Deepfakes sexuels : des sénateurs US demandent à Apple de retirer Grok et X de l’App Store
Trois sénateurs américains ont adressé une lettre ouverte à Tim Cook (patron d’Apple) et Sundar Pichai (patron de Google), les exhortant à retirer immédiatement les applications X (ex-Twitter) et Grok de l’App Store et du Play Store. Les sénateurs Ron Wyden, Ed Markey et Ben Ray Luján accusent l’outil d’intelligence artificielle de xAI, propriété d’Elon Musk, d’avoir inondé le réseau social d’images sexuelles générées sans consentement.

Bientôt le retrait des applications X et Grok de l’App Store ?
Les élus américains pointent du doigt une contradiction majeure : les règles de l’App Store et du Google Play Store interdisent formellement les applications permettant la création d’images sexuelles non consensuelles. Or, durant plus d’une semaine, Grok a produit des milliers de deepfakes sexuels par heure sur X, déshabillant virtuellement des personnes, majoritairement des femmes, mais parfois aussi des enfants. La justice française et l’Arcom ont été saisie de cette affaire et la Commission européenne a ouverte une enquête.
Pour leur part, les sénateurs américains décrivent une dérive alarmante où l’IA modifie des photos pour représenter des femmes dans des situations d’abus sexuel, d’humiliation, de blessure, voire de meurtre. Selon eux, l’inaction d’Apple et de Google constituerait une hypocrisie totale : « Fermer les yeux sur le comportement flagrant de X tournerait en dérision vos pratiques de modération », écrivent-ils dans leur lettre, soulignant que cela saperait leur argumentaire habituel selon lequel leurs boutiques d’applications offrent une expérience utilisateur plus sûre que le téléchargement direct.

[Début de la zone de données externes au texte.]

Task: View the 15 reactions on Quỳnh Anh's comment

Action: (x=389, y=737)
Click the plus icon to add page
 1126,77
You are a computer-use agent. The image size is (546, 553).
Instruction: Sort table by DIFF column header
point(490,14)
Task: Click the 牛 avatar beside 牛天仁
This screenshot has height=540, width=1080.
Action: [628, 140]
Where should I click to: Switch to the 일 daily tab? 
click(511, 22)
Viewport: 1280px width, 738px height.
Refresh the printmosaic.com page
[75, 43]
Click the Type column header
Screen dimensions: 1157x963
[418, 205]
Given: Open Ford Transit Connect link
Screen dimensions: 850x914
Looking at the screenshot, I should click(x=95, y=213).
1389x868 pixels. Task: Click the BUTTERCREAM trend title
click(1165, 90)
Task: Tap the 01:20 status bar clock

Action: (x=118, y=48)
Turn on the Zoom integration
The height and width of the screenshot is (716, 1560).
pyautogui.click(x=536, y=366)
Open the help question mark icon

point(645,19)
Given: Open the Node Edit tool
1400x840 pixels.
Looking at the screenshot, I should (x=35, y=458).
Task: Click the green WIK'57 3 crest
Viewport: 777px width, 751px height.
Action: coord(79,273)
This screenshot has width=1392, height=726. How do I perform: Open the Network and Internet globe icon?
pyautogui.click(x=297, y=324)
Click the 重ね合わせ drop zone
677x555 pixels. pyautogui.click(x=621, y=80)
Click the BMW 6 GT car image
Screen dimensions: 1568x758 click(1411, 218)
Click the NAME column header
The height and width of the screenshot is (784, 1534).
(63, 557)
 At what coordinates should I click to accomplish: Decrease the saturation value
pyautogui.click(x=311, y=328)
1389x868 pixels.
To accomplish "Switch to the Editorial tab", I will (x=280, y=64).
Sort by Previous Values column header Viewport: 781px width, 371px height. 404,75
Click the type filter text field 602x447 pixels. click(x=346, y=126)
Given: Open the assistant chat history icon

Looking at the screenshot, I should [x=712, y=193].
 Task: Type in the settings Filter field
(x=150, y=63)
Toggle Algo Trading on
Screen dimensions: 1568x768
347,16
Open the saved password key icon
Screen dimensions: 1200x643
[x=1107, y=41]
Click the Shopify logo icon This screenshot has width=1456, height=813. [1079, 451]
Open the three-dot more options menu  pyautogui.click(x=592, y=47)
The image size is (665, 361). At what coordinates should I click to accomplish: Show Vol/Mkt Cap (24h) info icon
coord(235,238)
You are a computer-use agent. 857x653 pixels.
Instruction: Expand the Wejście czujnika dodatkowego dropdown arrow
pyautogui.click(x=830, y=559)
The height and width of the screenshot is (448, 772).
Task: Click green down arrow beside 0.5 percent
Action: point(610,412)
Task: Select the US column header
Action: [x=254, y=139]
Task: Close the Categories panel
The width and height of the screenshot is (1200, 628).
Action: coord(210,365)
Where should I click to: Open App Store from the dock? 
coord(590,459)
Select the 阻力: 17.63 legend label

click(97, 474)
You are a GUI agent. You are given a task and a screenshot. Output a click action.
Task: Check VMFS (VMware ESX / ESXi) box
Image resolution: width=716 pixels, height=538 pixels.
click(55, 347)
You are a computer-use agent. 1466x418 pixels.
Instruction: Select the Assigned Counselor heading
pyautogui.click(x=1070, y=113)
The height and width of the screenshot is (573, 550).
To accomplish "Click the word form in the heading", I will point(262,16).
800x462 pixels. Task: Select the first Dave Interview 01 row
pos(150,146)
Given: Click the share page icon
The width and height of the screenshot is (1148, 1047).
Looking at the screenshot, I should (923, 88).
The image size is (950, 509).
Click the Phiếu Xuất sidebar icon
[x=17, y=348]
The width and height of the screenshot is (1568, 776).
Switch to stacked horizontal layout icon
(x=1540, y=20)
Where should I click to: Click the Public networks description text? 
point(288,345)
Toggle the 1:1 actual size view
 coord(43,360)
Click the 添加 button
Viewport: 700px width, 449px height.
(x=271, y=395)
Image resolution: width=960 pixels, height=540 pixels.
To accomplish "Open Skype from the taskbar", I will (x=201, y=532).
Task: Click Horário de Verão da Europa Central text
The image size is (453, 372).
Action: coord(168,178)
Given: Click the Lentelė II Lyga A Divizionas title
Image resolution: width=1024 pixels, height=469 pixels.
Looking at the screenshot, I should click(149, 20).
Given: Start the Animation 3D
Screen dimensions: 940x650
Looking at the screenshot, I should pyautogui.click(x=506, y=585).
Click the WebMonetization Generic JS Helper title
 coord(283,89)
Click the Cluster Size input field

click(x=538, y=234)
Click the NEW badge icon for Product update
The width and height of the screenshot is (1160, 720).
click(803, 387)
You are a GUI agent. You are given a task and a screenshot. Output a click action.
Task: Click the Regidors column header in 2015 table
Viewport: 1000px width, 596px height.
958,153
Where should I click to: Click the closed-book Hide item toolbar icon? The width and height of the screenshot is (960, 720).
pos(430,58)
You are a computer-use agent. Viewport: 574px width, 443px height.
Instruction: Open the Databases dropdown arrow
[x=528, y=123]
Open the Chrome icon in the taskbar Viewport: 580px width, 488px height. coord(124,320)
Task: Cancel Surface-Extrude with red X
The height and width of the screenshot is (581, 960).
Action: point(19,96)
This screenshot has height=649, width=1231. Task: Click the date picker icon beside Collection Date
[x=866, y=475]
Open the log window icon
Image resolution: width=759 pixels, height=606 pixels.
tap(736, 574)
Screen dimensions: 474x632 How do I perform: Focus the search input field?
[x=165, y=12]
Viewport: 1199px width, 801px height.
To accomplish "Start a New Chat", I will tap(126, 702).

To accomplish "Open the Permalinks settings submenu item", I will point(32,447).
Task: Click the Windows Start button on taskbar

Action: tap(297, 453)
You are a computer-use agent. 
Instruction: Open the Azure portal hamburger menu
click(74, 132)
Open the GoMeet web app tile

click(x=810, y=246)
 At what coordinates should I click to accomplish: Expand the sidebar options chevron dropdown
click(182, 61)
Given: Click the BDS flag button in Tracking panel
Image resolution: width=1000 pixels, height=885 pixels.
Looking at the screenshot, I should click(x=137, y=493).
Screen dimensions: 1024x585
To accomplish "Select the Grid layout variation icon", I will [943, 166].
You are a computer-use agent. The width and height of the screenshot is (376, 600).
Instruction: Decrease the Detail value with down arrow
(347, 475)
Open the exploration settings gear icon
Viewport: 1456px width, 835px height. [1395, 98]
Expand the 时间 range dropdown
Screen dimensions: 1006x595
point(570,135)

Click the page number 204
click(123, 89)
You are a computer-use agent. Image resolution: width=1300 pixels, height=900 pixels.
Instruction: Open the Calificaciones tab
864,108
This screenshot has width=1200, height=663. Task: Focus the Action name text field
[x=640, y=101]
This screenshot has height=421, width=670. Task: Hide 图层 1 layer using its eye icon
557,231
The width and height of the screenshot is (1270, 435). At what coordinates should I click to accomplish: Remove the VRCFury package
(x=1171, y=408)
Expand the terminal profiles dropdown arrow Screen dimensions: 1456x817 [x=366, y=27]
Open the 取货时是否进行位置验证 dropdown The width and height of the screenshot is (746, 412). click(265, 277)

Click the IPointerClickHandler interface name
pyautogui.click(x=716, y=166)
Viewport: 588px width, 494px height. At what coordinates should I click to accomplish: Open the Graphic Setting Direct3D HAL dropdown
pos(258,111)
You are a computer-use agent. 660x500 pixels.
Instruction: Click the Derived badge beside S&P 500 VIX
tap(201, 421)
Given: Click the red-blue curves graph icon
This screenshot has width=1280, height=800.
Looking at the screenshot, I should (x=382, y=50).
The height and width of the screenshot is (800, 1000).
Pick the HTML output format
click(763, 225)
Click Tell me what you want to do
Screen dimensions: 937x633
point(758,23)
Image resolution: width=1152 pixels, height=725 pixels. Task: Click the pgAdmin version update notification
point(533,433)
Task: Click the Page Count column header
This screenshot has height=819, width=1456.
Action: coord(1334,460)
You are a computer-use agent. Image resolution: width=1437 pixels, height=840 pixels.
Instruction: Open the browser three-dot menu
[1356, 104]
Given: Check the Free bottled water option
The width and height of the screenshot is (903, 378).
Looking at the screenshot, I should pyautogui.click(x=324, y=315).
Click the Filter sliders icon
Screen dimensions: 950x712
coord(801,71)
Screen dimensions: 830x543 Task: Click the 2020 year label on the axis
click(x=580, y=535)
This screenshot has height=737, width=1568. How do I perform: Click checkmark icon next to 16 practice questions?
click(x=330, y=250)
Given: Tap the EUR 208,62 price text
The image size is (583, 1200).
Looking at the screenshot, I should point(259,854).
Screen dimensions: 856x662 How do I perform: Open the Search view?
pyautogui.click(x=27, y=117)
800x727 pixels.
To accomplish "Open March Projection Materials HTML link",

X réagit partiellement face à la polémique
Face à l’indignation générale, le réseau social X a ajusté le fonctionnement de son outil. La génération d’images a été restreinte aux abonnés payants et des filtres semblent avoir été mis en place pour limiter les créations explicites sur la plateforme elle-même.
Cependant, cette réponse est jugée insuffisante. Si le robinet a été partiellement coupé sur l’application X ce vendredi, le problème persiste ailleurs. L’application autonome Grok et sa version Web continuent de permettre la création de deepfakes sexuels.
Malgré ce recul partiel, perçu comme une réaction à la réaction hostile du public, ni Elon Musk ni la direction de X n’ont signalé une volonté de réduire plus largement les capacités de leur IA sur l’ensemble des supports. L’application Grok reste pour l’instant disponible au téléchargement sur l’App Store et le Google Play Store, tout comme X, en dépit des appels fermes des législateurs à suspendre la distribution tant que les violations de politique ne seront pas corrigées.